I have a electric 220 dryer hook up in my kitchen now I want to convert it over to use for a higher grade power supply for my microwave blender and toaster without converting Any wires or touching the fuse box, is this possible ?
If it's a 4-prong receptacle, then you could do it. Though you'll have to swap out a breaker in the panel. This will leave you with a 20 ampere multi-wire branch circuit (MWBC), which can be used to supply countertop receptacles.
If it's a 3-prong receptacle, there's likely not a grounding conductor. So it's not going to be a good idea, though there are ways to do it.
As it sounds like you don't want to modify the existing wiring, this probably isn't a project you want to tackle. A local licensed Electrician should be able to do it for you.
IF you have a "4-Prong" (Hot, Hot, Neutral, Ground) dryer outlet you could make (or perhaps "have made" would be safer depending on your skill level) a "plug-in sub-panel" that would take the (probably 30amp) 240V via a dryer plug, and divide it into two or four 15 or 20A GFCI-protected (GFCI and 20A is required for kitchen outlets) 120V outlets.
This becomes unwise if the dryer is a "3-Prong" device (no ground.)
Not using a sub-panel is unwise because the dryer circuit is almost always of a higher amperage than a normal receptacle, so excessive current would flow in the case of a fault.
Or, if you like, buy a device (portable power distribution unit) made for the job and ETL Listed as a unit:
Short answer: No
At minimum you will have to open the fuse box to move one of the wires from a circuit breaker to the neutral bar. And then replace the circuit breaker with a 20 amp single pole breaker for your small appliance branch circuit.
This will change the voltage from 240 to 120 volts.
If you are a complete novice at electrical work this is not a good place to start. Call a local experienced electrician to make this change for you.
If it was me...
If the 220v Dryer hookup box/connection only has 3 wires, I'd leave it alone and if I needed to have it changed, I'd call an electrician.

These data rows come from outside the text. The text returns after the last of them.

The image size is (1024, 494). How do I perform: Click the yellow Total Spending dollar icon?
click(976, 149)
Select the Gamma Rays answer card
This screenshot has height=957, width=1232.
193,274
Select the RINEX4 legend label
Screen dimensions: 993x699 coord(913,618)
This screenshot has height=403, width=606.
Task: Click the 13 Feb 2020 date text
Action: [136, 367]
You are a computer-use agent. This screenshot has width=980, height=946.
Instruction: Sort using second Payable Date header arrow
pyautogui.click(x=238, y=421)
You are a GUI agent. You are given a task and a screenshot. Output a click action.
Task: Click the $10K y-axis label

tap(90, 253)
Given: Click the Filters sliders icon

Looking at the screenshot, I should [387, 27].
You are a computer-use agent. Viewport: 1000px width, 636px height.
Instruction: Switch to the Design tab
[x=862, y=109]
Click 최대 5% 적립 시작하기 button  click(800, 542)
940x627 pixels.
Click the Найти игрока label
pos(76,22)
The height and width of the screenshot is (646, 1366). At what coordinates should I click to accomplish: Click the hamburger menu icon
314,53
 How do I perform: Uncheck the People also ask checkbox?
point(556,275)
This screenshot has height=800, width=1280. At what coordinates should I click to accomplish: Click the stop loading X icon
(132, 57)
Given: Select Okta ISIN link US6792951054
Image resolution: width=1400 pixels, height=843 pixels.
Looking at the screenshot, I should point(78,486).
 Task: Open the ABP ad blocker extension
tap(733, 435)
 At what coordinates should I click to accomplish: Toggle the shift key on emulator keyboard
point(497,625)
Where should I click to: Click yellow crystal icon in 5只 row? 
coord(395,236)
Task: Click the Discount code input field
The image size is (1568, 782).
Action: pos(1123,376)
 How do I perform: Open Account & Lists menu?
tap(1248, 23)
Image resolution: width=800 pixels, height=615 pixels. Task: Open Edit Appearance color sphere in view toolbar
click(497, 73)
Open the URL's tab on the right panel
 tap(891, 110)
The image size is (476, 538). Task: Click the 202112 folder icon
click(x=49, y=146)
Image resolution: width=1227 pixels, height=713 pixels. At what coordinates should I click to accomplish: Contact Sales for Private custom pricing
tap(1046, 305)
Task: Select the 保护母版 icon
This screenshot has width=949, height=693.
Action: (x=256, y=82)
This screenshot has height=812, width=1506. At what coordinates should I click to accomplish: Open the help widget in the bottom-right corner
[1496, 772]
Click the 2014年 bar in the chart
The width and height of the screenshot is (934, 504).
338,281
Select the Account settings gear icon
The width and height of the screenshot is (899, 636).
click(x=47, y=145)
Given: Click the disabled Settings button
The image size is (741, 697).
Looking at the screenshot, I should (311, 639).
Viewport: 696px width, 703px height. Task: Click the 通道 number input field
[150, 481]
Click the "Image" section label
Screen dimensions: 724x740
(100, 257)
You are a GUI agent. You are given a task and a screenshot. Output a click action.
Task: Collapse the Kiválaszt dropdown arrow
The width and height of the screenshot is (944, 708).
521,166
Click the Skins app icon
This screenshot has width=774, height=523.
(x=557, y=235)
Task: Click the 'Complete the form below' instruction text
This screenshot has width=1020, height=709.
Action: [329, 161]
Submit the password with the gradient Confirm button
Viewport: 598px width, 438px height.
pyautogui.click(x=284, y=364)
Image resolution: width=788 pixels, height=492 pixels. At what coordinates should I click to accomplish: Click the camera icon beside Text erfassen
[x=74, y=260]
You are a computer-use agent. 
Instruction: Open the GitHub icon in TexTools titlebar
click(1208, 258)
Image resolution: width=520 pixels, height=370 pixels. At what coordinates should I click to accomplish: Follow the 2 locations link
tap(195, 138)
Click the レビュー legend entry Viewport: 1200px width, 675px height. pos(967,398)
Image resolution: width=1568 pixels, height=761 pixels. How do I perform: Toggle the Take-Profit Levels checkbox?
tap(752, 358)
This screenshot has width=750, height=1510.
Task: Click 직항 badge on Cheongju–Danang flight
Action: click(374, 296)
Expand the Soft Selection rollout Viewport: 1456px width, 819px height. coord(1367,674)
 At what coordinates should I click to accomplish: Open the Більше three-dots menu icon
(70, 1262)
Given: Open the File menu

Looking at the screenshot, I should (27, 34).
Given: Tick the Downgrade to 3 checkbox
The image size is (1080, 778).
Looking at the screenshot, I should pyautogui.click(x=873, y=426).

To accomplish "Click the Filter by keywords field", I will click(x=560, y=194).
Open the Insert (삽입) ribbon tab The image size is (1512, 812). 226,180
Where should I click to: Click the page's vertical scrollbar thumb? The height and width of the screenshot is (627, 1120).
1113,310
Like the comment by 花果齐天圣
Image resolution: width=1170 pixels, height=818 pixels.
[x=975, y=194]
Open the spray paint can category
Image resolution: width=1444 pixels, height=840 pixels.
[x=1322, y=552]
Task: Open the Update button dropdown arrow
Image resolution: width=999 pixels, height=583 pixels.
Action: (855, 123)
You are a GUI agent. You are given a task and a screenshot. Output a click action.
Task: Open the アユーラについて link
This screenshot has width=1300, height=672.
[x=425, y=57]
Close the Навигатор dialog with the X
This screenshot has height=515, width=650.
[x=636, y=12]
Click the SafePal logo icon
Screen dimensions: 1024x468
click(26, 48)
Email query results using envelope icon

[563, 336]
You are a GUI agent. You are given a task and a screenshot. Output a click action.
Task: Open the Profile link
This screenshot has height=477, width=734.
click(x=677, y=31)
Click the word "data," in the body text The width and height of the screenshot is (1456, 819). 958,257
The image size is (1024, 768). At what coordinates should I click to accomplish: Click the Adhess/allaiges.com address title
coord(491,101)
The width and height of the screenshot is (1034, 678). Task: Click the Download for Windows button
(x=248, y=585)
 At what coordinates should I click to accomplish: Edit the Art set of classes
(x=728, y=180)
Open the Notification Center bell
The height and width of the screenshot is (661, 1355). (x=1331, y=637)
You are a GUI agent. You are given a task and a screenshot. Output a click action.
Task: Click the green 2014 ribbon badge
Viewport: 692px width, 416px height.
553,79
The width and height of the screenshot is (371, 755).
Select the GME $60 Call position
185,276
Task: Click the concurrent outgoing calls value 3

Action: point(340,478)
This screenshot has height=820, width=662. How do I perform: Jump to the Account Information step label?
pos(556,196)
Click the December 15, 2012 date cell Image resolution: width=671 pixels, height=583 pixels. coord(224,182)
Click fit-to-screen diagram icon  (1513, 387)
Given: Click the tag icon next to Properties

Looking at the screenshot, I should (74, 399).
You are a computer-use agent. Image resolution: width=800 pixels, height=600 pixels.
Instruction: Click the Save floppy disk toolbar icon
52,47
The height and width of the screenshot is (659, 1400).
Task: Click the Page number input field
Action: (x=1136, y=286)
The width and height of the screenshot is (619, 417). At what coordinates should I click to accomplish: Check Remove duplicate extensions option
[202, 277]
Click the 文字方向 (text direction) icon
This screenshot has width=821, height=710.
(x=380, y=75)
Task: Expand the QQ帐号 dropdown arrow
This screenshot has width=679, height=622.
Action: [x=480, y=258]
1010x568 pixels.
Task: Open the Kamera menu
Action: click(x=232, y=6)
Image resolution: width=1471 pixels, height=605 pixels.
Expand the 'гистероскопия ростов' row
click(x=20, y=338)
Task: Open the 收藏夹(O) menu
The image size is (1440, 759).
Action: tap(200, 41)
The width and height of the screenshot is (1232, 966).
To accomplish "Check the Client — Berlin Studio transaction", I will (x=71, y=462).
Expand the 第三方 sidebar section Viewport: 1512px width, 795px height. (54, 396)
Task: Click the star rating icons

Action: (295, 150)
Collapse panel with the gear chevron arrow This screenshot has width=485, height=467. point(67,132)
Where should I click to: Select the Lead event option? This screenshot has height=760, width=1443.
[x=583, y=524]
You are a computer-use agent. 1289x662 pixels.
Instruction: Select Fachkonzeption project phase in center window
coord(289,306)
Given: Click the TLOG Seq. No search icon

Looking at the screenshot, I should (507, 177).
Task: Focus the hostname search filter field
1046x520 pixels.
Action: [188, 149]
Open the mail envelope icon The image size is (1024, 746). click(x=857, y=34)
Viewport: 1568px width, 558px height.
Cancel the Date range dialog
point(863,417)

If the box/connection has 4 wires, I'd make the changes in the circuit breaker box necessary to remove the 220v breaker and replace it with two 120v single pole breakers. The work necessary for this is really fairly minimal. I would be comfortable doing this myself, but you may not.
Then the box could safely be rewired for one 2 outlet receptacle on each of the two 120v circuits, providing four 120v outlets. And I'd be sure to use either GFCI protected breakers, or GFCI protected receptacles.
But to answer your question, to do this without touching the breakers or the wiring, here is a device that would provide one 120v outlet. There may be similar devices available that provide more outlets:
Gas Range Adaptor
It doesn't appear to be UL Listed, but specifications indicate it has a built-in 15 Amp fuse, and it is CSA (Canada) Certified.
The important thing is that it is protected from overload by a fuse.